What you should do:
Counting task for the entries below: give the number of lines that contain the word "photo", with no other text.

__________________________________________________

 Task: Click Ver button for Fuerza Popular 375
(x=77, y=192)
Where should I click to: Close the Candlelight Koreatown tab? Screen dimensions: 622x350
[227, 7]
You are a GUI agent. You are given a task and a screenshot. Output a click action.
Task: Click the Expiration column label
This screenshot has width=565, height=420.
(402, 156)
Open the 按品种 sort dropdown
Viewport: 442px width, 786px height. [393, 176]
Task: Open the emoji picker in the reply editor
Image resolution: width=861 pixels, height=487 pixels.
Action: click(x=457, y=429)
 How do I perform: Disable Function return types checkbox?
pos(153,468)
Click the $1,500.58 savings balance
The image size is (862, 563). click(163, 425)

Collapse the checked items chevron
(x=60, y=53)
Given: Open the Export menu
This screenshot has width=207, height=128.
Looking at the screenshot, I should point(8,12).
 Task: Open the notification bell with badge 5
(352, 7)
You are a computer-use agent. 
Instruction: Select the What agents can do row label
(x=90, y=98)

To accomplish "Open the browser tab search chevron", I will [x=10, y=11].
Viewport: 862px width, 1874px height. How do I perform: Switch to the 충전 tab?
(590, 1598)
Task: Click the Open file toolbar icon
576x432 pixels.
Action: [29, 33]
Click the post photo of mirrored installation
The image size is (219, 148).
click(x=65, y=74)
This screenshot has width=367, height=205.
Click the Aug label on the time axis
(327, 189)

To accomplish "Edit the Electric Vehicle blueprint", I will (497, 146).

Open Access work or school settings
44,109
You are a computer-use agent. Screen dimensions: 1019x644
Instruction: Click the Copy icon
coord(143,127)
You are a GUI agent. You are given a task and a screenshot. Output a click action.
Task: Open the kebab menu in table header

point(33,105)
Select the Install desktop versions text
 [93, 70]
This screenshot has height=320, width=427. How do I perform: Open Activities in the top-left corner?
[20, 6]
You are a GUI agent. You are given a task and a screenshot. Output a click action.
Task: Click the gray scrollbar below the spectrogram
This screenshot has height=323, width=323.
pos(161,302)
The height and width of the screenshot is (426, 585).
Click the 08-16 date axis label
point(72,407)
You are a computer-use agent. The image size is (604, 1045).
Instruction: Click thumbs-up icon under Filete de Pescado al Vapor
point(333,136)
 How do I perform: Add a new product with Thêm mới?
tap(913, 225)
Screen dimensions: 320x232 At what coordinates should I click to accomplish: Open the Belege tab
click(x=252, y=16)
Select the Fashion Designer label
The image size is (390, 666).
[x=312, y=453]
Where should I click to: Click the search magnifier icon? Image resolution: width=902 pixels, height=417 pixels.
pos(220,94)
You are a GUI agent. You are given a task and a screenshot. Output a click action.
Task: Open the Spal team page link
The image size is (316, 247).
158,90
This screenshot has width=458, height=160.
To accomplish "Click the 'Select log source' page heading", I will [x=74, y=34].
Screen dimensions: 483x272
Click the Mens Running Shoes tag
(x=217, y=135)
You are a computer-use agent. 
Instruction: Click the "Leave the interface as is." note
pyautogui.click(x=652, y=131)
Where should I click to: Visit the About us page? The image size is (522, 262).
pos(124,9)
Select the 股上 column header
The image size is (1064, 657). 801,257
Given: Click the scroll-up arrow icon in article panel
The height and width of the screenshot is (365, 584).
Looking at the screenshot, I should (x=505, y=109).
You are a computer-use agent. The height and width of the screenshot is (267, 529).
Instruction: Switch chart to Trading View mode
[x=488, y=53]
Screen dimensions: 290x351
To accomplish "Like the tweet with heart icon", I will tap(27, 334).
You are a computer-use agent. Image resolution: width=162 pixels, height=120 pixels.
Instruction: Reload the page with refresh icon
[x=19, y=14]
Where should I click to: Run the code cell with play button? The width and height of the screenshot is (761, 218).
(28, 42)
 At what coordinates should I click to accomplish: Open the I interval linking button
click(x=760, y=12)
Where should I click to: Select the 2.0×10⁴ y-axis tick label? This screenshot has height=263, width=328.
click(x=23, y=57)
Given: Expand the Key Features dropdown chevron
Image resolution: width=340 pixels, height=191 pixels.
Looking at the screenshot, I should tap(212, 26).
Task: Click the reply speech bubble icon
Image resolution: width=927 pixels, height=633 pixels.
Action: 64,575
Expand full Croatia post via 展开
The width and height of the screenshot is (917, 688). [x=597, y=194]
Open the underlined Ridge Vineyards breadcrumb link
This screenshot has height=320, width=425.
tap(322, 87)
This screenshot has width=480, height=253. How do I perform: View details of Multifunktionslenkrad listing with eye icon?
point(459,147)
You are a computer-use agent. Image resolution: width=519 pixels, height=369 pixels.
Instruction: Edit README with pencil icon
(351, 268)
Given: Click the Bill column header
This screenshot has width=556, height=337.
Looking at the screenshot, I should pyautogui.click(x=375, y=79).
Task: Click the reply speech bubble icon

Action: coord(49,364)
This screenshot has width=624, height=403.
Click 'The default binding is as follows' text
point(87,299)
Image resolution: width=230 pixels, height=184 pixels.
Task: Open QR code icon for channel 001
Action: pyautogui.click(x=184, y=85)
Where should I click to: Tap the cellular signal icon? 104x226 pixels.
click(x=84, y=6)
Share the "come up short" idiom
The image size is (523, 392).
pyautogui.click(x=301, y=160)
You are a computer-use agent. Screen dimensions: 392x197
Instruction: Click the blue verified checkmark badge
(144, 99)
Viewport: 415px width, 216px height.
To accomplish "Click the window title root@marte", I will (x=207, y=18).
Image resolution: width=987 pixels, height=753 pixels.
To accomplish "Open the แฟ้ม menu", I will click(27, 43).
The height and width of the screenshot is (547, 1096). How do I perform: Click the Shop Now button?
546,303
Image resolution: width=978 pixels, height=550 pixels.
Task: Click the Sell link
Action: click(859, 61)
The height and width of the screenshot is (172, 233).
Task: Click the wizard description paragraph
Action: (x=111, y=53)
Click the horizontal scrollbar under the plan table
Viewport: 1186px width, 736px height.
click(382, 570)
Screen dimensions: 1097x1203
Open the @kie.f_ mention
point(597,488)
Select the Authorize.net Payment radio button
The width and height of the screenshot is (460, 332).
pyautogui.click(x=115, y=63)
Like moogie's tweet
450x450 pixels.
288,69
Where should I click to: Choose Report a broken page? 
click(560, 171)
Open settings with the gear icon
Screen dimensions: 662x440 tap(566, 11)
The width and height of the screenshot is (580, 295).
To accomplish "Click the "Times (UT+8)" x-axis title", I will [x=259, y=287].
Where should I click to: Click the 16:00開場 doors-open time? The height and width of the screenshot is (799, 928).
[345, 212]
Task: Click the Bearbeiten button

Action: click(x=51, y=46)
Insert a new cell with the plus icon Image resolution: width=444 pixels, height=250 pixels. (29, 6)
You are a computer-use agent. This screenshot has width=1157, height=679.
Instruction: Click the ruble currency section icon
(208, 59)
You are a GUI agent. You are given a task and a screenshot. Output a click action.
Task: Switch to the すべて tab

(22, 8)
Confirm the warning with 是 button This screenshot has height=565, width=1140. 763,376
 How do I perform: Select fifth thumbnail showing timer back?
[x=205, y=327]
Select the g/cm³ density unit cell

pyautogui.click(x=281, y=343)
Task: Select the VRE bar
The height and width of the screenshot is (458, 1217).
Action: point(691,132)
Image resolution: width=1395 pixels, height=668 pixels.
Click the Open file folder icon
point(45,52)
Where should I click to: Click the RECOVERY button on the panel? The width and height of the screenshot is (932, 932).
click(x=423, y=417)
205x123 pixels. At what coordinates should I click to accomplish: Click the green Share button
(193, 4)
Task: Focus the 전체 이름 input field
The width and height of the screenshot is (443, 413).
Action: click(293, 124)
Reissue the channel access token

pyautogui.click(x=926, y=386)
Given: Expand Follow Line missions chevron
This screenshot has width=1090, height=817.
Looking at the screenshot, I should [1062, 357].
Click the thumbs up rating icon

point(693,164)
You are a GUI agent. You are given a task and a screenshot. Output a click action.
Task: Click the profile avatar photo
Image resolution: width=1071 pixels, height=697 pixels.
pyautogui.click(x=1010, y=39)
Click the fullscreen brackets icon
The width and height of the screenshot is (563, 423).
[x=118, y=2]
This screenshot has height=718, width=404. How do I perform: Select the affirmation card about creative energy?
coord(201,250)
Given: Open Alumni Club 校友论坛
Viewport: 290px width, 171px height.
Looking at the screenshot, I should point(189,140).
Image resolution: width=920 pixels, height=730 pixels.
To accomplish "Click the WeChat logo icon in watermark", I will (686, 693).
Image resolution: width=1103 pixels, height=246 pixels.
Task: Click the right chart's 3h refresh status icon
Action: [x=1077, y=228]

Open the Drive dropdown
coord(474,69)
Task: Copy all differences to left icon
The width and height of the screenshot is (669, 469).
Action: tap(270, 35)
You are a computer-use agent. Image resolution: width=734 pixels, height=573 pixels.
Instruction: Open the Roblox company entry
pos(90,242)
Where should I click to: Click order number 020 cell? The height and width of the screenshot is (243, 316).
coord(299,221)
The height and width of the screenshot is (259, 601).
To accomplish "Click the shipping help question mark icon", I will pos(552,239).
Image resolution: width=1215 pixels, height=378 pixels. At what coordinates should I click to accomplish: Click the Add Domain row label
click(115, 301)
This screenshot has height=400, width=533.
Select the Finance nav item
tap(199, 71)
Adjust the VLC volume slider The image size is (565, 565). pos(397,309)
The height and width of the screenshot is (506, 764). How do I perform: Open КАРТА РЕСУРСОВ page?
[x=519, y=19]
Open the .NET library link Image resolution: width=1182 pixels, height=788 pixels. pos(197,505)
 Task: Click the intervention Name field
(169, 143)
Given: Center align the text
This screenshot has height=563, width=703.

__________________________________________________

Result of the exercise:
2